Find every line in the material that contains the word "Open" and copy each of those lines.

++++ Raw data ++++

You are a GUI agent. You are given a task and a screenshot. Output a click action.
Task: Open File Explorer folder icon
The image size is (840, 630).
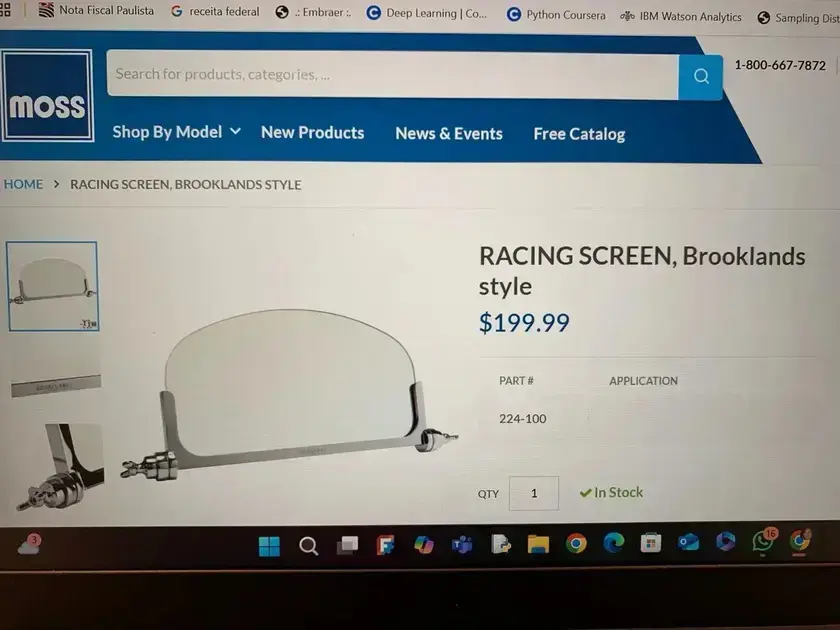tap(538, 544)
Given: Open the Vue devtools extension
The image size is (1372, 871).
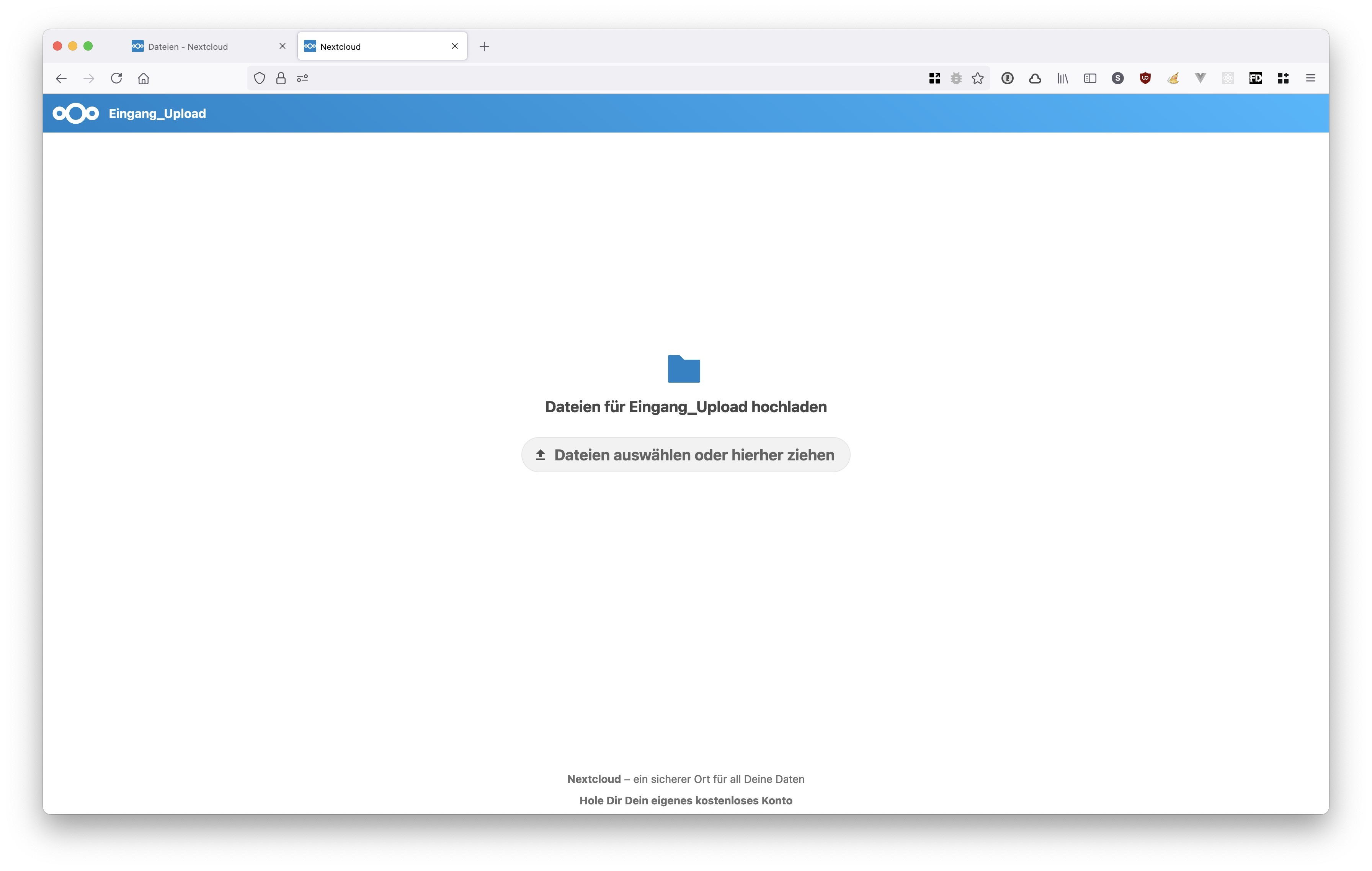Looking at the screenshot, I should tap(1200, 78).
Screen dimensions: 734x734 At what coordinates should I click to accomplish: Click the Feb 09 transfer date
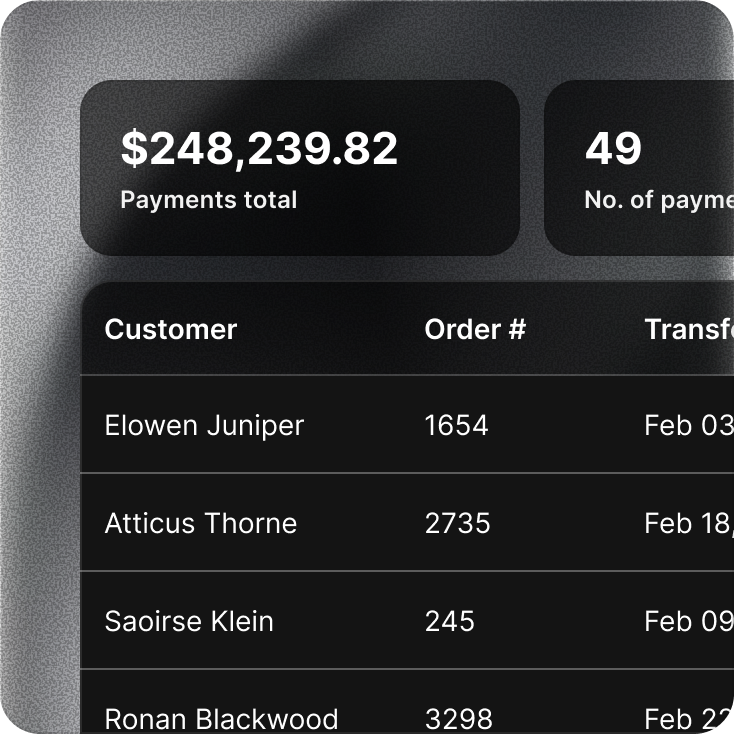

++++

*Solution:*
Task: Open File Explorer folder icon
Given: Open the Vue devtools extension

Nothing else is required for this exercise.